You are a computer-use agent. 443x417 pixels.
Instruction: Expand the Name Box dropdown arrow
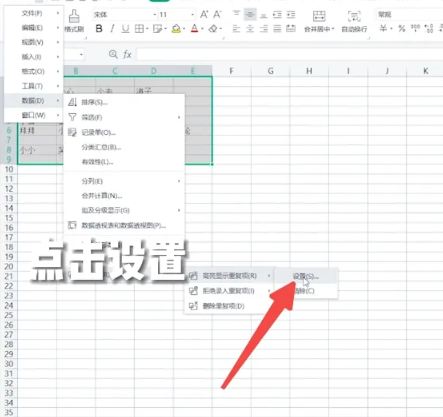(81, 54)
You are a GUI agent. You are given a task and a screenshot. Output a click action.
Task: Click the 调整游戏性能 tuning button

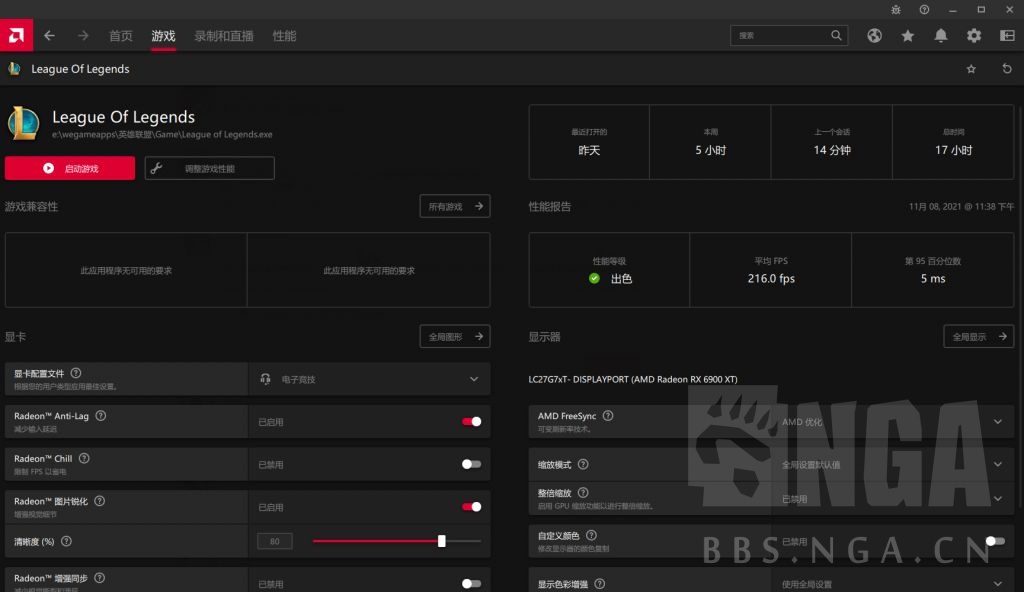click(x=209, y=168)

Exercise brief
Restate the listing word for word. Pictures do not belong in the copy.

Your solution
You are a computer-use agent. 443x417 pixels.
Instruction: Expand the Name Box dropdown arrow
(81, 54)
You are a GUI agent. You are given a task and a screenshot. Output a click action.
Task: Click the 调整游戏性能 tuning button

click(x=209, y=168)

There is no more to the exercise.